Thomas est allé chercher son oreille au bout du monde. De l’autre côté de l’Atlantique. Ce jeune lorrain souffrant de microtie a bénéficié d’un traitement hors norme destiné à lui offrir enfin le pavillon et l’audition dont il était privé de naissance. La mobilisation des Rotary clubs de la place a permis de financer cette chirurgie reconstructive.

Lors d’une récente réunion quoi s’est tenue au RC-Metz Charlemagne l’occasion a été trop belle de raconter le long cheminement de Thomas et de sa famille. Mieux cette première rendue possible par les contributions des Rotariens de Metz a été l’opportunité d’esquisser un rapprochement entre les chirurgiens de France et leurs homologues américains qui ont opéré Thomas. « Tout le monde s’est senti heureux d’entendre Thomas et ses parents » rapporte Martine Divo, membre du RC-Metz Charlemagne. Un retour qui permet de mesurer à quel point les efforts des Rotariens ont été à la base de la réunion des 84 000€ nécessaire à cette opération salvatrice. Car la microtie consiste en l’absence d’oreille et de conduit auditif à la naissance. Un état extrêmement handicapant pour l’enfant !

De cet état originel Thomas est sorti après l’opération qui lui a donné un joli pavillon, mais aussi grâce au canal établi, l’équilibre, la différenciation et le relief sonore. Thomas dispose désormais d’un système auditif complet.

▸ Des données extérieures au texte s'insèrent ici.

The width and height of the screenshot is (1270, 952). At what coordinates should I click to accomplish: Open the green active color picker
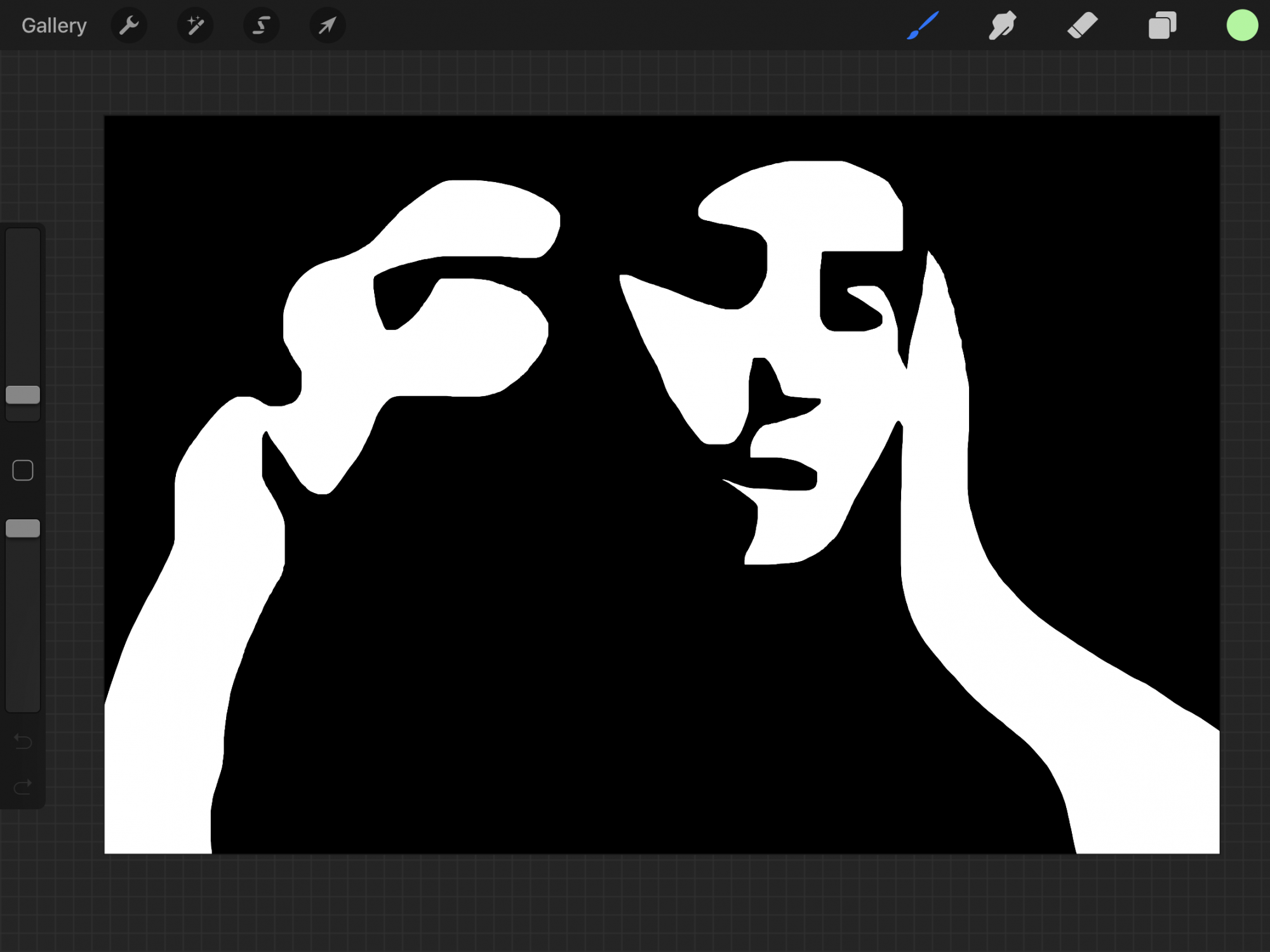pos(1242,26)
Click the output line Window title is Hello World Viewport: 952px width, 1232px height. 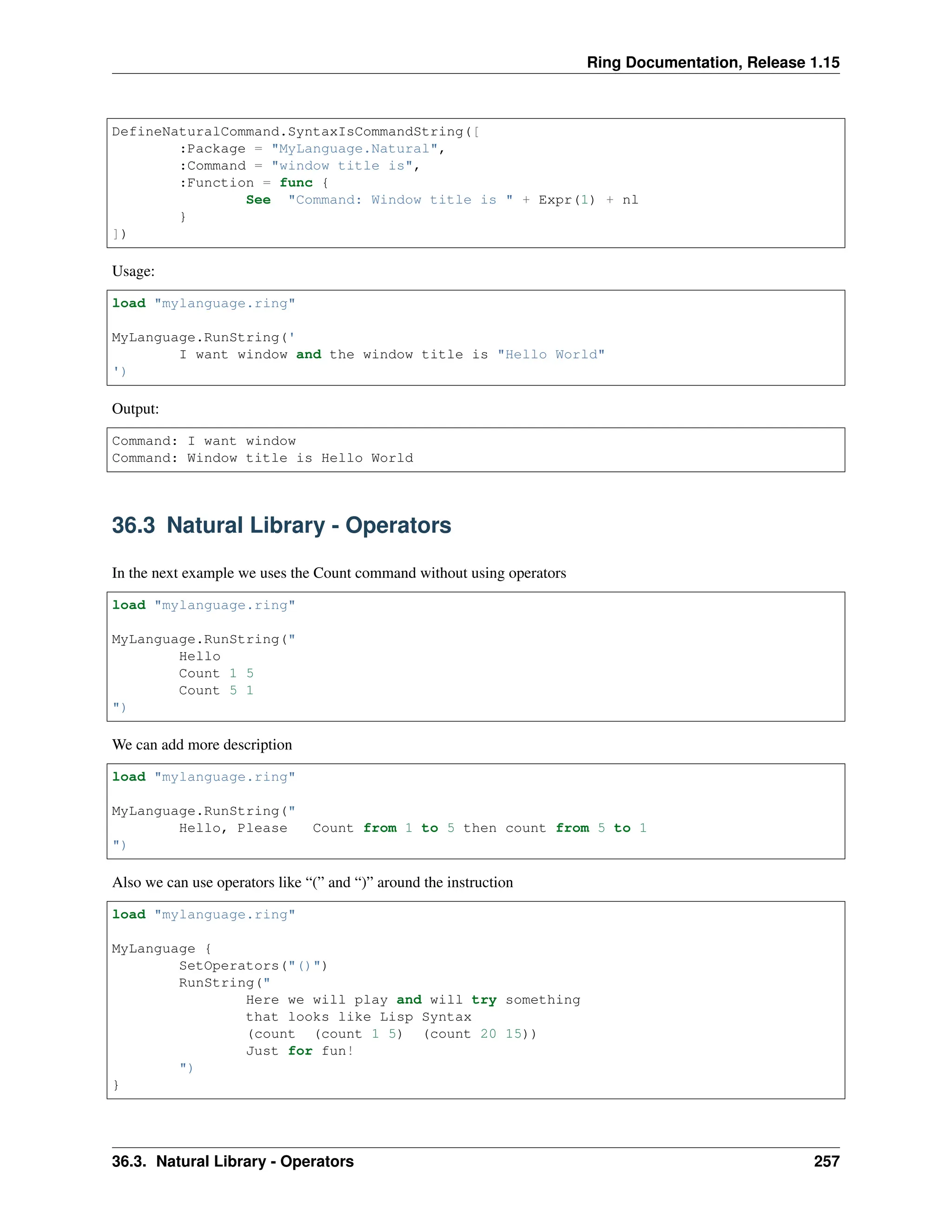click(262, 458)
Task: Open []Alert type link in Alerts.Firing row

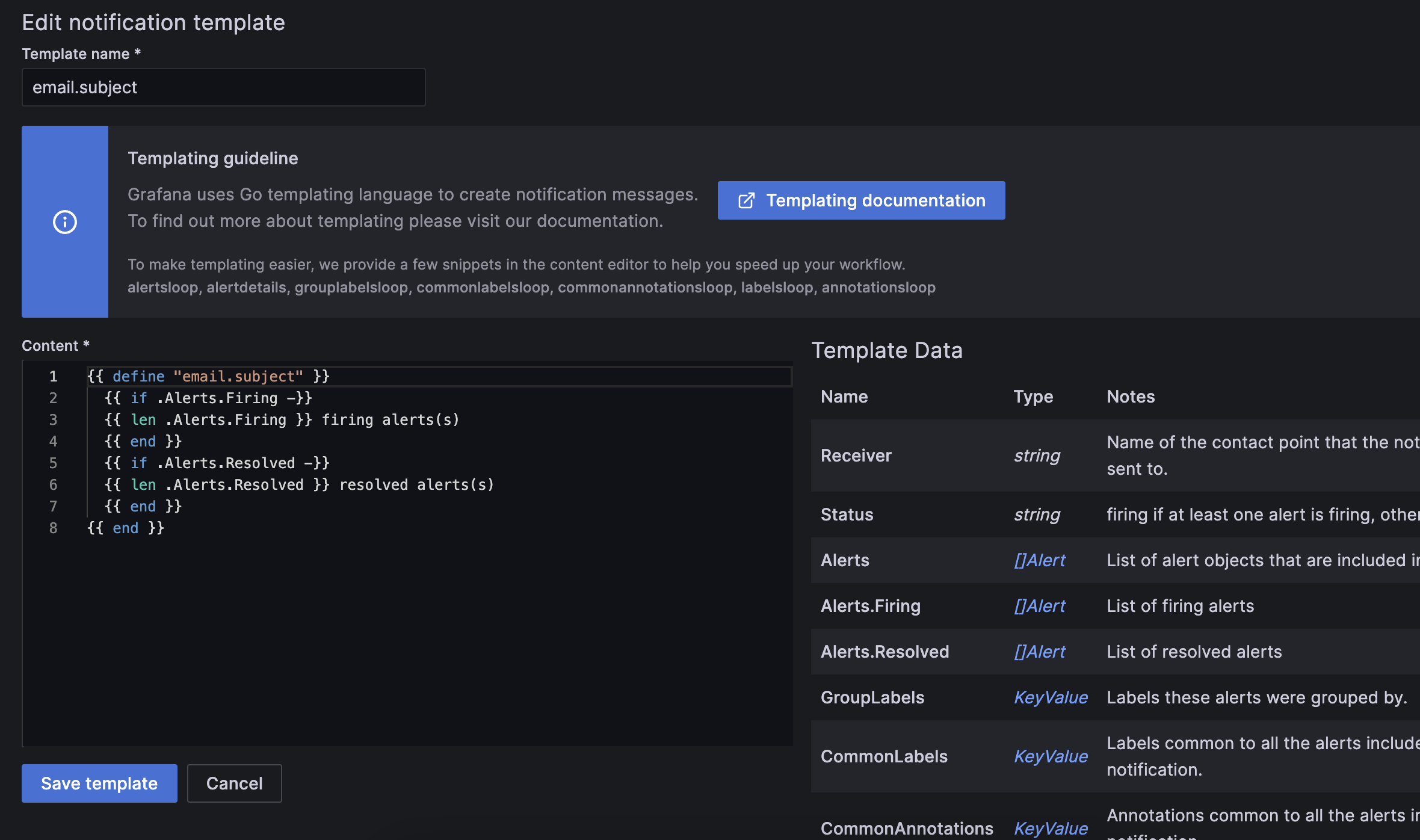Action: coord(1039,606)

Si ce jeune garçon a enfin pu bénéficier de l’opération tant attendue, c’est grâce à sa maman qui a créé une association « Une oreille pour Thomas » et un site dédié. Des outils de communication qui ont été entendus par les Rotariens qui ont organisé une soirée dédiée à l’Opéra-Théâtre de Metz. Ses bénéfices ont été reversés à la cause de cette famille. Ils ont contribué, aux côtés des 2 500 personnes et 200 entreprises, associations et communes qui ont aussi apporté leurs écots, à réunir la bourse indispensable au succès de l’entreprise. Les parents de Thomas sont d’ailleurs résolus à poursuivre afin que la technique opératoire dont a bénéficié Thomas puisse s’appliquer à d’autres enfants souffrants du même problème. Le contact a été noué avec l’hôpital Necker et Thomas a même participé à la première rencontre entre hommes de l’art français et américains.